- Born: Marilou Yap Gumabao December 20, 1958 (age 67) Manila, Philippines
- Occupations: Actress and businesswoman
- Years active: 1980–present
- Relatives: Dennis Roldan (brother) Michele Gumabao (niece) Marco Gumabao (nephew) Melissa Mendez (cousin) Glenda Garcia (cousin) Gretchen Fullido (niece) Nadine Samonte (daughter-in-law)

= Isabel Rivas =

Filipino actress and businesswoman (born 1958)

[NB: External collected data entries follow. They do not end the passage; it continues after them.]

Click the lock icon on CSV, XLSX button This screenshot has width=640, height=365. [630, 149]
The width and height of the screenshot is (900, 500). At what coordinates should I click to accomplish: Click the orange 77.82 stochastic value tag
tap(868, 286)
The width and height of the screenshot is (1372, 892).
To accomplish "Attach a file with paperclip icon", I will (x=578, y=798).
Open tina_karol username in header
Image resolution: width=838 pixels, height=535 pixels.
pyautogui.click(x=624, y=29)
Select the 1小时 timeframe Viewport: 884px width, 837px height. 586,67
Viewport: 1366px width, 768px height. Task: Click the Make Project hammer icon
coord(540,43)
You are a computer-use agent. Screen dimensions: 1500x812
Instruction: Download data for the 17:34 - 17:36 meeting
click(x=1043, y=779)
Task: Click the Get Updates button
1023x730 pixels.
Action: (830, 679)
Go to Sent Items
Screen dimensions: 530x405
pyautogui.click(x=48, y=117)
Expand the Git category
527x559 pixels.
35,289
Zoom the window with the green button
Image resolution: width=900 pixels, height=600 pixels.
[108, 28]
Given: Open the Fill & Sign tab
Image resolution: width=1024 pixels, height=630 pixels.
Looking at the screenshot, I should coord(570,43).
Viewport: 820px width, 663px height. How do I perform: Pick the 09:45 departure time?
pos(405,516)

Marilou Yap Gumabao (/tl/; born December 20, 1958), professionally known as Isabel Rivas (/tl/) is a Filipino actress and businesswoman. She is the younger sister of former actor Dennis Roldan. In 1995 Rivas starred in a Primetime soap Villa Quintana as Stella Quintana A main cast member and villain of the series. In 1999 she joined ABS-CBN’s week day soap opera Saan Ka Man Naroroon as a Antagonist. In 2002 she starred in her first daytime television series Recuerdo De Amor as the main antagonist. She would accept more roles notable are Kahit Isang Saglit in 2008. 2011 Pahiram Kahit Sandali and 2018’s Los Bastardos TV Adaptation and notably her hillarious work in First Lady

==Career==
She was introduced as a sexy nymphet in Celso Ad. Castillo's steamy movie, Uhaw Na Dagat (1980). She appeared movies such as Burgis (1981), Kung Mahawi Man Ang Ulap (1984), Ang Bukas Ay Akin (1989), Barumbado (1990), Alyas Baby Face (1990), and Dahil Mahal Na Mahal Kita (1998).

In 1995 Rivas was a regular in the GMA Telenovela Villa Quintana for which she received a Best Actress Nomination

In 1999 she was cast in ABS-CBN's Primetime Drama Saan Ka Man Naroroon, the critically acclaimed drama that ran for two years. She starred as a lead antagonist on the show. She was reunited with her co-star Rico Yan who was in the film Dahil Mahal Na Mahal Kita in 1998.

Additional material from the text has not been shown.